Skip to main content
Version: 13.x (Current)

Database Preparation

info

Currently only MongoDB is supported as underlying database for storing the application data.

caution

It is highly recommended to employ a dedicated database / namespace to store Data Catalog data. This allows restricting which applications have access to the management collections and permits to keep the necessary collections all under the same location without additional clutter from other projects.

Data Catalog solution relies on a set of collections to carry out most of its tasks, that is storing data assets definitions and their associated metadata. In order to provide a performant and reliable system, the database must be configured accordingly to support application execution.

This means that required collections must be created, necessary index added and additional schema validation set on them, so that only valid data can be read and written to those collections.

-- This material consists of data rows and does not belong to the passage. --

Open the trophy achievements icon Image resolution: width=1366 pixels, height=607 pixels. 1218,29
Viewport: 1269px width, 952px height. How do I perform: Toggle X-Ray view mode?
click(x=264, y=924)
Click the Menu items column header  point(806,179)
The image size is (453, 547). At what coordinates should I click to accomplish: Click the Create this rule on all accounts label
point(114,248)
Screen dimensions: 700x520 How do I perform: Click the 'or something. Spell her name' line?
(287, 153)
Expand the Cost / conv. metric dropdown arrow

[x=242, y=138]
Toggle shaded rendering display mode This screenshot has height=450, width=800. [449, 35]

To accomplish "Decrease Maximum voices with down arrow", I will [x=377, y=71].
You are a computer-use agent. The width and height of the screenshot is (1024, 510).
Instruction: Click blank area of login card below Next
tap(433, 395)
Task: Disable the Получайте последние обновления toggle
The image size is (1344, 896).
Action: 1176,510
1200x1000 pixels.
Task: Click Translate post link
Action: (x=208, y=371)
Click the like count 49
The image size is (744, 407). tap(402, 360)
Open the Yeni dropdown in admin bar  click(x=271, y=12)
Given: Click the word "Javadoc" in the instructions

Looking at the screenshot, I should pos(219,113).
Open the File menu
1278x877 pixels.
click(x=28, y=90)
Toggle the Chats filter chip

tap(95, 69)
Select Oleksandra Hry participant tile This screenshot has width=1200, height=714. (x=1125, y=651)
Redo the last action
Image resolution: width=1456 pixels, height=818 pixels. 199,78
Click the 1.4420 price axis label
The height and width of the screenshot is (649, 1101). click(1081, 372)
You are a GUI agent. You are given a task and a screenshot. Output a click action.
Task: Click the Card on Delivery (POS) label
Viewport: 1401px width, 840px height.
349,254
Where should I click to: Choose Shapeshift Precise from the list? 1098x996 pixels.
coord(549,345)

To reach this objective in a straightforward manner we provide an administration command-line interface, which takes care of creating all the necessary resources on selected database. This CLI is offered within as a Docker image, which can be run within your namespace every time a new application version is released.

CLI Configuration

Running the CLI inside your project can be done exploiting a K8s cronjob. In this documentation page it is described how it can be configured, while here are highlighted which specific configurations of the K8s manifest:

  • <URL_TO_CONTAINER_REGISTRY> is the url to your Container Registry of reference;
  • data-fabric/fabric-admin image is employed, which should be found within your Container Registry;
  • suspend the cronjob must be released as suspended, since it should be launched manually only once;
  • <NAME_CONTAINER_REGISTRY_SECRET> name of the secret where are contained the credentials for connecting to your Container Registry;
  • MONGODB_ADMIN_URL connection string to your MongoDB database.
caution

Please, beware that the credentials assigned to MongoDB connection string must have the admin permission to modify collections (collMod), so that the CLI can add a schema validation on the collection. This connection string might be different from the one employed within Data Catalog application, where only reading and writing is sufficient;

Here, is provided an example of cronjob definition.

apiVersion: batch/v1
kind: CronJob
metadata:
name: fabric-data-catalog-admin
labels:
app: fabric-data-catalog-admin
# ...
# ...
spec:
concurrencyPolicy: Forbid
successfulJobsHistoryLimit: 3
failedJobsHistoryLimit: 1
schedule: '* * * * *'
# this job MUST be deployed as suspended, since it just run once
suspend: true
jobTemplate:
spec:
backoffLimit: 1
template:
metadata:
name: fabric-data-catalog-admin
labels:
app: fabric-data-catalog-admin
# ...
# ...
spec:
imagePullSecrets:
- name: <NAME_CONTAINER_REGISTRY_SECRET>
containers:
- name: fabric-data-catalog-admin
# current latest stable version of the image is 0.1.0
image: <URL_TO_CONTAINER_REGISTRY>/data-fabric/fabric-admin:0.1.0
args: [
"all",
"init",
"--url",
"{{MONGODB_ADMIN_URL}}",
]
restartPolicy: Never

This cronjob can then be manually triggered as described here every time a new version of data-fabric/fabric-admin image is available, which it should roughly correspond with a new release of Data Catalog application.

tip

In case in your Console Project it is possible to enable Custom Resources, then instead of creating a cronjob manifest it would be possible to define a job one, which does start as soon as released and does not need to be manually launched.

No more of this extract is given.